Eş zamanlı savaş senaryoları tesadüf mü?
Vladimir Putin, Joe Biden | Fotoğraf: DHA
İnsanlık koronavirüsle boğuşmaya devam ediyor.
Sadece kapitalizmin beşiği sayılan Avrupa’da ölüm sayısı bir milyonu geçti. ABD’de 600 bine dayandı. Böylece dünya genelinde bugüne kadar koronavirüsten hayatını kaybeden yaklaşık 3 milyon insanın yarısından fazlasını batılı kapitalist ülkelerdeki emekçiler oluşturuyor. Artık “Ölen ölsün kalan sağlar bizimdir” felsefesiyle insan hayatına yaklaşılıyor.
Son 1 yıldır silahlanmaya değil, sağlık, eğitim ve sosyal alanlara daha fazla bütçenin ayrılması yönünde yapılan çağrılar bugüne kadar karşılık bulmadığı gibi, batılı emperyalist devletler tam da bu felaketin ortasında Avrupa’dan Asya’da kadar geniş alanda devasa bütçelerle silahlanmaya, savaş provaları ve askeri yığınaklar yapmaya devam ediyorlar.

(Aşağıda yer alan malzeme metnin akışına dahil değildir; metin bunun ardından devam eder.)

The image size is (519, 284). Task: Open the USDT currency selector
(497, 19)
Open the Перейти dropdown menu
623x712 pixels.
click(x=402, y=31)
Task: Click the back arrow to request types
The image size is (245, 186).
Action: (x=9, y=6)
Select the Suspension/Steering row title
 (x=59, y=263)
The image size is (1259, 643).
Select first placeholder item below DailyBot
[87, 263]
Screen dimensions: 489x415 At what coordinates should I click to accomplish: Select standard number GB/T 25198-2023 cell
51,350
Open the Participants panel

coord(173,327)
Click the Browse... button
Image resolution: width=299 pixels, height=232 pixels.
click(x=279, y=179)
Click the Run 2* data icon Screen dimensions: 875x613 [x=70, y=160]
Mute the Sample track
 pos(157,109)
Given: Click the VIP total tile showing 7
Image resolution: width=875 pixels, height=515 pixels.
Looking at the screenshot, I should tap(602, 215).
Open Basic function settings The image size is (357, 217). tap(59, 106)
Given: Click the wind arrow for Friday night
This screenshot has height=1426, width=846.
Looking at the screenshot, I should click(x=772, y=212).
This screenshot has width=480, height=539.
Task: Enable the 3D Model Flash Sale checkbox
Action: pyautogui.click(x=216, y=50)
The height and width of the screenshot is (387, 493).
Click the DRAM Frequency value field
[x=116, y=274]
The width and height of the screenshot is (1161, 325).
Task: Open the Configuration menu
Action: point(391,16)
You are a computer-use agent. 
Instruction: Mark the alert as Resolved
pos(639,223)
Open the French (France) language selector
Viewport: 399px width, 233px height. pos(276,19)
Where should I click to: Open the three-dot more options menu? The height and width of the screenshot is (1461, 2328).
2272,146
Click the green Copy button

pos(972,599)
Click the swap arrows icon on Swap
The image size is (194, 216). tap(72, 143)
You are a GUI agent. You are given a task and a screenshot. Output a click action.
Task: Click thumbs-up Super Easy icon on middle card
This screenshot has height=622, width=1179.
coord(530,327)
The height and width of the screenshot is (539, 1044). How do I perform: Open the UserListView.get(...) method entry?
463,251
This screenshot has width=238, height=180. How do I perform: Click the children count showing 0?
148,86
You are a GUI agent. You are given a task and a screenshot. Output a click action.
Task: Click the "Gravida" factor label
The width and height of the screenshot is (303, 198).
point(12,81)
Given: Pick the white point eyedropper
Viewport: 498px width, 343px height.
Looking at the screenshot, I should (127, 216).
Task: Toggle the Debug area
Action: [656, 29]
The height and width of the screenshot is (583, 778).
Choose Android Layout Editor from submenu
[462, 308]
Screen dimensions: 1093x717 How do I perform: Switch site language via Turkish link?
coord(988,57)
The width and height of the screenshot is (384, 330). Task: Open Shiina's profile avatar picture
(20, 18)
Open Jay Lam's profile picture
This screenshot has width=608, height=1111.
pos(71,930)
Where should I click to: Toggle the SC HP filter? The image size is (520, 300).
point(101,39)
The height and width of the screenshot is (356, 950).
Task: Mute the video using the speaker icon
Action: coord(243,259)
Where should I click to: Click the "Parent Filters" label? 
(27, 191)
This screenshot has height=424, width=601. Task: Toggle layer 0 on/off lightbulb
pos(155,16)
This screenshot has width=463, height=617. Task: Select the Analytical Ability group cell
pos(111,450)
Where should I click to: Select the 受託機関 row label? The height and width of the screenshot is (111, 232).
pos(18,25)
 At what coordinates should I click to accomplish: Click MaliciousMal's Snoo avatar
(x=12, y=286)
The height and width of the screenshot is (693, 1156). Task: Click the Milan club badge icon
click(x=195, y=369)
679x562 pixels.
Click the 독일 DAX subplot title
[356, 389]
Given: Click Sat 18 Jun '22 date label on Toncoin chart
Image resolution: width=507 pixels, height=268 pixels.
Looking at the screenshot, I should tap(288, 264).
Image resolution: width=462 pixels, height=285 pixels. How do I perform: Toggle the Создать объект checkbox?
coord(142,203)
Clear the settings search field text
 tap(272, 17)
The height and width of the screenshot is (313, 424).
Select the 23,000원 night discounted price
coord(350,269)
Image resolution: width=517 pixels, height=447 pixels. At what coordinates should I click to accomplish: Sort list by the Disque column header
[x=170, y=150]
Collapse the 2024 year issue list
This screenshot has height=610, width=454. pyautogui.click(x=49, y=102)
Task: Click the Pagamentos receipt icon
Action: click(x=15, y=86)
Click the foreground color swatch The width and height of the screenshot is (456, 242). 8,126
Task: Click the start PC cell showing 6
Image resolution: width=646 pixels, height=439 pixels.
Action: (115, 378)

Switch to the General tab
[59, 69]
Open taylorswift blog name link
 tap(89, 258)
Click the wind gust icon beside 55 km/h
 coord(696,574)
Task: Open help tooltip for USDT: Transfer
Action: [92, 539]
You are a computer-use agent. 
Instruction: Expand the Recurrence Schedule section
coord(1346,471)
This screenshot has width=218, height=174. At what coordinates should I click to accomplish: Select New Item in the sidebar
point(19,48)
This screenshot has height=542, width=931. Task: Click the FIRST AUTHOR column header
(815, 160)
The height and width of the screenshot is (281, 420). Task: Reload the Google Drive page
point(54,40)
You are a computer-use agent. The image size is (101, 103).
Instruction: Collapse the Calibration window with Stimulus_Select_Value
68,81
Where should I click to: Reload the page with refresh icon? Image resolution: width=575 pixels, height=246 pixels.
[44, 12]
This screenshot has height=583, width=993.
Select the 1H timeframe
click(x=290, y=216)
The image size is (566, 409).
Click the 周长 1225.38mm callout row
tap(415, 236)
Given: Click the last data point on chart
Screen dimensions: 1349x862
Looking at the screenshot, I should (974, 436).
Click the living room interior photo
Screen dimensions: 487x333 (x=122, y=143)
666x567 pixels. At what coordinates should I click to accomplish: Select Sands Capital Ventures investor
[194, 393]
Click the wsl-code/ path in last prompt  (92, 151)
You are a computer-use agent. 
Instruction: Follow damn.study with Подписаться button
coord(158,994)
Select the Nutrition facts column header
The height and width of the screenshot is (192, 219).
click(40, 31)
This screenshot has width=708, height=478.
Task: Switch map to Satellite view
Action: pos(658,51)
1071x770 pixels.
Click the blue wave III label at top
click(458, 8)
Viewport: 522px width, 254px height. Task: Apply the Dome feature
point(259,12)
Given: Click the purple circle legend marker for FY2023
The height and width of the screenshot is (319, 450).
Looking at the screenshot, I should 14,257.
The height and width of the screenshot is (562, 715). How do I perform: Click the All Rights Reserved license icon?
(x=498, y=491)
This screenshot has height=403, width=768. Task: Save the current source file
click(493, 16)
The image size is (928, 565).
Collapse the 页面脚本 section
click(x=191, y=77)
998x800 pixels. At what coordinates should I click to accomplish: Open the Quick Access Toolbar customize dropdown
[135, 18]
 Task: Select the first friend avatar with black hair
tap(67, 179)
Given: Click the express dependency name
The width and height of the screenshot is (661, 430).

Silahlanmaya her geçen yıl daha fazla bütçe ayıran NATO ülkeleri, “düşman” ilan ettikleri Rusya ve Çin’e gözdağı vermek için yeni adımlar atmaya başladılar. Sürecin baş aktörü ise bu sefer ABD’nin Yeni Başkanı Joe Biden...
28 Nisan’da göreve başlamasının 100. günü dolayısıyla Kongrede konuşma yapmaya hazırlanan Biden’in ajandasında asıl olarak savaş ve silahlanmanın var. Son birkaç haftadır Ukrayna üzerinden Rusya’ya, Güney Çin Denizi’nde Filipinler üzerinden Çin’e askeri güç gösterisinde bulunması bunu gösteriyor.
Gerici-faşist Trump’ın “Önce Amerika” (America-First) politikasını bir yana bıraktığını söyleyen Biden, geleneksel dış politika gereği “Müttefiklerle ittifakları güçlendirerek ABD’nin çıkarlarını genişletme” stratejisine geri dönüyor. Trump’ın zayıflattığı ilişkileri yenilemeyi öncelikli plan haline getirdi.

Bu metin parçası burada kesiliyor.